Directions for this task:
Wherever the listing has a line with the string "Open", copy that line out.

Data to process:
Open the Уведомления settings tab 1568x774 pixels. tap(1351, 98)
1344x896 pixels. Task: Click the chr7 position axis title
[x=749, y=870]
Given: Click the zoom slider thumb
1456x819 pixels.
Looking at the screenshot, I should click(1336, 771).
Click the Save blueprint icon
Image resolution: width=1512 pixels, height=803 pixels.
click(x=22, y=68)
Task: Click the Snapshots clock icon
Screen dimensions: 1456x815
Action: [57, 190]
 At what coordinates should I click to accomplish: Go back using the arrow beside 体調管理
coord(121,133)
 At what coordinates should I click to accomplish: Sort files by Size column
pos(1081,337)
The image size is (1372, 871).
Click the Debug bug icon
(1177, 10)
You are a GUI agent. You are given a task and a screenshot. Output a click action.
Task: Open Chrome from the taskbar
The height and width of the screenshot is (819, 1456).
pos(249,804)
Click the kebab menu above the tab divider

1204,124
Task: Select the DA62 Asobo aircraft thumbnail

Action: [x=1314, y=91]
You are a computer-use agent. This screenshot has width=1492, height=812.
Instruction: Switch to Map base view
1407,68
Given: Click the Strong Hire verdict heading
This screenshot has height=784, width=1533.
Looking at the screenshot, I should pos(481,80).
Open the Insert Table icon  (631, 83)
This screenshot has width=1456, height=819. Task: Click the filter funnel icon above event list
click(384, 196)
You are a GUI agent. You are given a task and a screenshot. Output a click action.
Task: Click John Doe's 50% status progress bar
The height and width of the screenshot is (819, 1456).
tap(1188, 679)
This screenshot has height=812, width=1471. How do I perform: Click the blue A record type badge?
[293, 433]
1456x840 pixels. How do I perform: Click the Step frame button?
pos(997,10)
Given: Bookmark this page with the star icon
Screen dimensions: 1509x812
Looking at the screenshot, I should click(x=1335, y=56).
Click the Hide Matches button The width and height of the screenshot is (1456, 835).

Response for this exercise:
Open the Уведомления settings tab 1568x774 pixels. tap(1351, 98)
Task: Open Chrome from the taskbar
Open the Insert Table icon  (631, 83)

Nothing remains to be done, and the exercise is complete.